— Work to complete —
Only one stretch of the data below should be repeated: the lines from the line containing "The image size is (800, 462)." through the line containing "Task: Click the number", inclusive, exactly as they are.

******

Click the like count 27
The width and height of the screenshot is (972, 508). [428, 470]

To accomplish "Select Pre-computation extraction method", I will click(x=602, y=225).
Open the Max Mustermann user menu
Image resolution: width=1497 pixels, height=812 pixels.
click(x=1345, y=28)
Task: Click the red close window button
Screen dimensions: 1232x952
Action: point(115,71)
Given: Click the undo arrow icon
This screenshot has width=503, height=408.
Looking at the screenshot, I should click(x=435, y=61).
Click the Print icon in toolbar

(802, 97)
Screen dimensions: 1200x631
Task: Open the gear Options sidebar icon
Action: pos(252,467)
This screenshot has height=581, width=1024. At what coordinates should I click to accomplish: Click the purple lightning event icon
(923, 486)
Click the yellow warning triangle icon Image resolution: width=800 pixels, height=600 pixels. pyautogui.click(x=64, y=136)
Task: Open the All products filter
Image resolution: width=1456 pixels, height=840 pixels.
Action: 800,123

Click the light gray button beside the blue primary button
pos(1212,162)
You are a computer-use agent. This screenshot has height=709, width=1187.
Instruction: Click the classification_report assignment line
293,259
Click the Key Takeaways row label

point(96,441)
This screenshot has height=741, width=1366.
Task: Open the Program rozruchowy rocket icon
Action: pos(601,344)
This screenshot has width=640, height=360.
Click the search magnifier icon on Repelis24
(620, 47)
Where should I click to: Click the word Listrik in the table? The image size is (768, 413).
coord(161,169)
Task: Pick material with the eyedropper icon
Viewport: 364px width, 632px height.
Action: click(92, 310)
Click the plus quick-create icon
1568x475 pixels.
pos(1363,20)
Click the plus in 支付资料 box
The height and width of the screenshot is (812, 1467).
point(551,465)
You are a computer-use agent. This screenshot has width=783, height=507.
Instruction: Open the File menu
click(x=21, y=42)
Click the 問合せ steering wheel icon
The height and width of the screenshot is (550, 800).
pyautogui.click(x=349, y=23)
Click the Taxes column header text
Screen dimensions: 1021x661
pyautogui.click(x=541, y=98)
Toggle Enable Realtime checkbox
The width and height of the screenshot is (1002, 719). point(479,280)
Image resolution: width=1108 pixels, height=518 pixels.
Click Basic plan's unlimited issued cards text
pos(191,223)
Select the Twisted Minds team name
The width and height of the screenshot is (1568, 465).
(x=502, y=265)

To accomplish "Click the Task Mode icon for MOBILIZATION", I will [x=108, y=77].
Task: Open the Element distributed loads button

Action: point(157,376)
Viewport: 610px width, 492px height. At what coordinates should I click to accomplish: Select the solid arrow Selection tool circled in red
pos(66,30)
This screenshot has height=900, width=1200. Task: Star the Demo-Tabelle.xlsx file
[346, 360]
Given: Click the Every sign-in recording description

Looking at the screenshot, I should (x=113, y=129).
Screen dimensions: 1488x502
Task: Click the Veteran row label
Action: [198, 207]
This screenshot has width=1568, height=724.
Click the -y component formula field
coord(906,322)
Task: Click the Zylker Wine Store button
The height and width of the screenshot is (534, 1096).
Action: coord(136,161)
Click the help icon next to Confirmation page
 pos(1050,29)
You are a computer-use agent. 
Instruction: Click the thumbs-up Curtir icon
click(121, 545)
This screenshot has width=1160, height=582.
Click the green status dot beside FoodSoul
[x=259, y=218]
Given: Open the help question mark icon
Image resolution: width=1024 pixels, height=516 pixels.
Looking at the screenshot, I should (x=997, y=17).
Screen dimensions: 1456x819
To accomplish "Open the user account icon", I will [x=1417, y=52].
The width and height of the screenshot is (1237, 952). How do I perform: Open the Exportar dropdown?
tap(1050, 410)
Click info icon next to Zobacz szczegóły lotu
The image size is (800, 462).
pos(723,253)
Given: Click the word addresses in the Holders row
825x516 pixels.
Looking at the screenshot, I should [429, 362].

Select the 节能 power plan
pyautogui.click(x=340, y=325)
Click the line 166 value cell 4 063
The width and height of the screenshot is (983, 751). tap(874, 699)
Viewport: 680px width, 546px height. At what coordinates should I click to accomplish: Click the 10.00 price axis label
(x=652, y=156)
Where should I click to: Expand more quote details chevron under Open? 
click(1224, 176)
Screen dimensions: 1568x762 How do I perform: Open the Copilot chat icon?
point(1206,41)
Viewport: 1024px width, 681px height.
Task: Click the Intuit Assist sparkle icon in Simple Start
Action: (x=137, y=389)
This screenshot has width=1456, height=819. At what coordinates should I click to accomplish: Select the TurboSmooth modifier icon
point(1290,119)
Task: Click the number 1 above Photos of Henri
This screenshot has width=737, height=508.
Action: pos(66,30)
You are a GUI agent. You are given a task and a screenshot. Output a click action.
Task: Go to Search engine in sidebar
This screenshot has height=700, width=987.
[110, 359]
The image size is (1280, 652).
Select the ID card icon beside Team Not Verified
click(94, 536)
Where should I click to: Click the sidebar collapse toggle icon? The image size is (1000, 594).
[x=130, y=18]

******

— Expected output —
The image size is (800, 462).
pos(723,253)
Given: Click the word addresses in the Holders row
825x516 pixels.
Looking at the screenshot, I should [429, 362].

Select the 节能 power plan
pyautogui.click(x=340, y=325)
Click the line 166 value cell 4 063
The width and height of the screenshot is (983, 751). tap(874, 699)
Viewport: 680px width, 546px height. At what coordinates should I click to accomplish: Click the 10.00 price axis label
(x=652, y=156)
Where should I click to: Expand more quote details chevron under Open? 
click(1224, 176)
Screen dimensions: 1568x762 How do I perform: Open the Copilot chat icon?
point(1206,41)
Viewport: 1024px width, 681px height.
Task: Click the Intuit Assist sparkle icon in Simple Start
Action: (x=137, y=389)
This screenshot has width=1456, height=819. At what coordinates should I click to accomplish: Select the TurboSmooth modifier icon
point(1290,119)
Task: Click the number 1 above Photos of Henri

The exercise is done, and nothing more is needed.